33. g4 Qh8! Odd as this retreat looks, White is dead lost. Black will soon invade the dark squares by playing Nh7-g5 and there is nothing White can do about it.

Nakamura drew level in Round 7 by defeating Maxime Vachier-Lagrave of France, while Carlsen drew against Anish Giri of the Netherlands. Nakamura then took the lead by beating Levon Aronian of Armenia in Round 8 while Carlsen was once again held to a draw, this time by Laruent Fressinet of France.

Of Nakamura’s two wins in Rounds 7 and 8, I particularly liked the one over Vachier-Lagrave. It was very clean and the foundation for it was laid early on:

Vachier-Lagrave, Maxime vs. Nakamura, Hikaru
Grand Chess Tour | Paris | Round 7 | 10 Jun 2016 | 0-1
c6! Black prepares d5 to take control of the center.
14. Rb1 d5 15. Ba2
15. exd5 White could have tried this, but it would give Black a strong pawn center.
15... cxd5  )
15... h6! Preparing Be6
16. Qc2 Be6! Now Black is able to take on e4 without weakening the f7 pawn.
17. c4
17. exd5 It might have been time for this move.
17... cxd5  )
17... dxe4! 18. Nxe4 Nxe4 19. dxe4 Qe7 White is left with a passive bishop on a2 and a horrendous pawn structure. White soon sacrificed a pawn to free his bishop, but never got enough compensation and Nakamura went on to win easily.

The last round of the day produced a fair amount of drama. Carlsen won in his trademark style by slowly grinding down Vladimir Kramnik of Russia from a position that looked very equal.

Nakamura again matched Carlsen by beating Fabiano Caruana of the United States. It was a wild game in which both sides had chances at different moments, but ultimately Caruana made a major error just when it seemed that the game was going to end in a draw:

Caruana, Fabiano vs. Nakamura, Hikaru
Grand Chess Tour | Paris | Round 9 | 10 Jun 2016 | 0-1
54. b5?? Not Caruanas finest moment.
54. Kg3 This looks like the best move to me, as it stops Blacks threat. Other moves hold, too  )
54. Rf6  )
54. Re6  )
54. Ra6  )
54... f4 And Whites king is caught in a mating net.
55. Kh3 Bf3

With the rapid portion of the tournament over, Nakamura leads with 14 points (five wins, with each worth 2 points, and four draws), while Carlsen has 13 points (five wins, three draws and a loss). Giri and Wesley So of the United States, who beat Carlsen in Round 1, are tied for third with 11 points apiece.

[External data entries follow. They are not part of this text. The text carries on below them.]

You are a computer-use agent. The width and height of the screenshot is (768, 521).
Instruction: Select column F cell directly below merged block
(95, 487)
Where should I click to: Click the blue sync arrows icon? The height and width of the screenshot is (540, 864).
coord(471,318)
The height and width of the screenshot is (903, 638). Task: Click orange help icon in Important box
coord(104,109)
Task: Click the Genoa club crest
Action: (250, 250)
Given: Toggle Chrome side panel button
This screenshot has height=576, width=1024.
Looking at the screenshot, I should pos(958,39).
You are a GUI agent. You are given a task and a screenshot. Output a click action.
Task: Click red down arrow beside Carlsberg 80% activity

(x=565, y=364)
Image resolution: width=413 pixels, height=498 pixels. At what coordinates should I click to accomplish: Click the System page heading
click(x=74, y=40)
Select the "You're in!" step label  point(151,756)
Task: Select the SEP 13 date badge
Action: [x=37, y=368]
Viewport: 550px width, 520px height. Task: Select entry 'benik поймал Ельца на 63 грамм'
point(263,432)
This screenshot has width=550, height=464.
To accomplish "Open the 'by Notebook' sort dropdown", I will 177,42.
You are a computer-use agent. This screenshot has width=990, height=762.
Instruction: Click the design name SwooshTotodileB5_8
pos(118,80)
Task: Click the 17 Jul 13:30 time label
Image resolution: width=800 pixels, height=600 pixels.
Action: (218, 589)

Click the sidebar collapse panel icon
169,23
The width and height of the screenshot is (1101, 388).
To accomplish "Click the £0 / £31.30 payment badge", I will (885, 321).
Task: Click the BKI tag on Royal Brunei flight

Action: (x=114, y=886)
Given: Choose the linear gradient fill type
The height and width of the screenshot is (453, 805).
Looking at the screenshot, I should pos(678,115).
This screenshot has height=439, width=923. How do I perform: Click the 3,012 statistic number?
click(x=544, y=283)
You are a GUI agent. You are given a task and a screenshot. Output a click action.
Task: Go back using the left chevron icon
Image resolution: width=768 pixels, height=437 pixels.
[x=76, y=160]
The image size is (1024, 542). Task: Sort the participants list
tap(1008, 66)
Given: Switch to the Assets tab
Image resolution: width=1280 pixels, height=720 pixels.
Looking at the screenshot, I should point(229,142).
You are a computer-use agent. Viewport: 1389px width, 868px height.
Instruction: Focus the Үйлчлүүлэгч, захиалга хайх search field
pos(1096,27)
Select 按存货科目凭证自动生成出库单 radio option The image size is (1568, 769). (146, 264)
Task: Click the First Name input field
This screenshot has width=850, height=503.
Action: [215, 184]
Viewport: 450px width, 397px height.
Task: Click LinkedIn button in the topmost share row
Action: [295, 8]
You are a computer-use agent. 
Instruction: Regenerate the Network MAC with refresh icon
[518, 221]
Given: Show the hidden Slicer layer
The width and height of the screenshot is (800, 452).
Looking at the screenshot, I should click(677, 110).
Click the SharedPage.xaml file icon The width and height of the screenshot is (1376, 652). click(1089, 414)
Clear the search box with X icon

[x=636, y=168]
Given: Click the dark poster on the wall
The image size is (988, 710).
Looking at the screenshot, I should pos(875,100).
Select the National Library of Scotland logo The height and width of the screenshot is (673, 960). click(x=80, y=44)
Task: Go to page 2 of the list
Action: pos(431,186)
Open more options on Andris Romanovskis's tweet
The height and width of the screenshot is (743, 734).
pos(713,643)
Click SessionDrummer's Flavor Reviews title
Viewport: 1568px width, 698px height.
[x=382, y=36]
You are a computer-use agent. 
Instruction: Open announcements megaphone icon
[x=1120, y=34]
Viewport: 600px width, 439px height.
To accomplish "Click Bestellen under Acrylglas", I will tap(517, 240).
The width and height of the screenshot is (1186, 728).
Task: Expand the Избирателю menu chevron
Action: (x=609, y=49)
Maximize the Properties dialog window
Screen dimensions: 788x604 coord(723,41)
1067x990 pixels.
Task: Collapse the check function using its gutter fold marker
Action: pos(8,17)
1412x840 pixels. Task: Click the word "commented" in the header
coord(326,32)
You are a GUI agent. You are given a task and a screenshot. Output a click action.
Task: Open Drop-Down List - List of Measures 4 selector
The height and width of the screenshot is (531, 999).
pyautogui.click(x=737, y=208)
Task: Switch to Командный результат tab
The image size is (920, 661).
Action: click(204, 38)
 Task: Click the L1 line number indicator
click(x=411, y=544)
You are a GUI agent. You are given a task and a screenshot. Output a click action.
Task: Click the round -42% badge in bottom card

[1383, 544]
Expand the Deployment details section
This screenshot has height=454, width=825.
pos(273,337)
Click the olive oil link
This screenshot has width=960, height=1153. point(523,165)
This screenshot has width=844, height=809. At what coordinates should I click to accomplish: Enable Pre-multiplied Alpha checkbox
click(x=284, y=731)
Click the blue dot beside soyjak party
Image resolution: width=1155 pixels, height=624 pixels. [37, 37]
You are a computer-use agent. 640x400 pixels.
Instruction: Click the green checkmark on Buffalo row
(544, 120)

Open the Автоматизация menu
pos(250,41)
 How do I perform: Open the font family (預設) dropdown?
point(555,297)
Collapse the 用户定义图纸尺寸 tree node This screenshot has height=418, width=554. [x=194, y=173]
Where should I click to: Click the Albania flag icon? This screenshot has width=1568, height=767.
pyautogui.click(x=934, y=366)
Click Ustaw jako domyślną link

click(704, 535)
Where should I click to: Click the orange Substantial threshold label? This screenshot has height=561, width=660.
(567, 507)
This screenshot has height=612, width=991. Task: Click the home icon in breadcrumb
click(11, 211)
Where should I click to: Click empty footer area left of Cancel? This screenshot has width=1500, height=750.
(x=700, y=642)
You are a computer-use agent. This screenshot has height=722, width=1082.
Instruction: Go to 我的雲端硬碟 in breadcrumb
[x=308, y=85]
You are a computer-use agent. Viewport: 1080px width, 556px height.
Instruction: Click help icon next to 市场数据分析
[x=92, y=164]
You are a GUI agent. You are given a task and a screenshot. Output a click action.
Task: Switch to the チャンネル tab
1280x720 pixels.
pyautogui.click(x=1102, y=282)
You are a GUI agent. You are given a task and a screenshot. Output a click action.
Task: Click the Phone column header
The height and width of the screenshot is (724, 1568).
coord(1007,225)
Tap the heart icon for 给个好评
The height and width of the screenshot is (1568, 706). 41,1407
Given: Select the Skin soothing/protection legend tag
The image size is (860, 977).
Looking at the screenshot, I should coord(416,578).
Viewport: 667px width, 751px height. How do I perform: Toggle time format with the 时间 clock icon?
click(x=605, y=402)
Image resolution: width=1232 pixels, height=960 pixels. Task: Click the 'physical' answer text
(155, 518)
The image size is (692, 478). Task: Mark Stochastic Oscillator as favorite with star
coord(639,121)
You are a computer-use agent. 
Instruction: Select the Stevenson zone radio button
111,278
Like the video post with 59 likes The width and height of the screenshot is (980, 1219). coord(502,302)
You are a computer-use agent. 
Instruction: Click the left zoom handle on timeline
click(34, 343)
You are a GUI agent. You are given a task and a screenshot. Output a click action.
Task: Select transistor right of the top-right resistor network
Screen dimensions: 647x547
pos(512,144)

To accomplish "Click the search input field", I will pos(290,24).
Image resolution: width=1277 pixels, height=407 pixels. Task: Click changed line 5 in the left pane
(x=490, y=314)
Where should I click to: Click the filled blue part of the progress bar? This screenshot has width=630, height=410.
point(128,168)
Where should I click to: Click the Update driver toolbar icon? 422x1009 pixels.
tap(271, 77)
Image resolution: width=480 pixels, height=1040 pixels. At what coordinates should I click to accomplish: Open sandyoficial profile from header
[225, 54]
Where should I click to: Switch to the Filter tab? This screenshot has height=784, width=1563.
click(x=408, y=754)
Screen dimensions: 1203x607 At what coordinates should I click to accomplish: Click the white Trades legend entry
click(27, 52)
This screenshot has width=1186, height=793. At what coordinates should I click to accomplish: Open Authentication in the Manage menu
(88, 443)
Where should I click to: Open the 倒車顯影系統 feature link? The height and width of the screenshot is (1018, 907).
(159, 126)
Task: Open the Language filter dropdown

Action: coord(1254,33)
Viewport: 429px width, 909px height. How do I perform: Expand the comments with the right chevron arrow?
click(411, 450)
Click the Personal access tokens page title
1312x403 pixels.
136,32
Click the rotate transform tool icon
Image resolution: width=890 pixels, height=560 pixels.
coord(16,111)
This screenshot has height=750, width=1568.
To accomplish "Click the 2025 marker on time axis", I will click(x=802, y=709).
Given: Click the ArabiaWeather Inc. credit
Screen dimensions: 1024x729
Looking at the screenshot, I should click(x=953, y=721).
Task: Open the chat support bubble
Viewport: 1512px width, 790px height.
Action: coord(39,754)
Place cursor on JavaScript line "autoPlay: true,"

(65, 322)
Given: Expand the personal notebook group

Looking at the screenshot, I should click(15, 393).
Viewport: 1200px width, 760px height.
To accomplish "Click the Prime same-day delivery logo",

One of Giri’s nicest wins was his 22-move demolition of Fressinet in Round 6:

Giri, Anish vs. Fressinet, Laurent
Grand Chess Tour | Paris | Round 6 | 10 Jun 2016 | 1-0
a6? Too slow. Black is making a lot of pawn moves and neglecting his development.
10... O-O Black looks fine to me. The computer even recommends taking on c6 voluntarily, highlighting the uselessness of 10. a6  )
11. Bxc6+ bxc6 12. Qe2 g5?! Weakening the kingside. Now Black's king will be unable to find a happy home on either side of the board.
13. Bf2 Bxf2+ 14. Qxf2 Qe7 15. O-O-O Blacks king will not be long for this world.
15... a5 16. Nd4 Bd7 17. h4! g4 18. Nf5 Qe5 19. f4! Nxe4 20. Nxd6+! Qxd6 21. Nxe4 Qe7 22. Qd4

The blitz portion of the tournament is Saturday and Sunday. That may be more of the same as Carlsen and Nakamura are ranked Nos. 1 and 2 in the world, respectively, in that discipline.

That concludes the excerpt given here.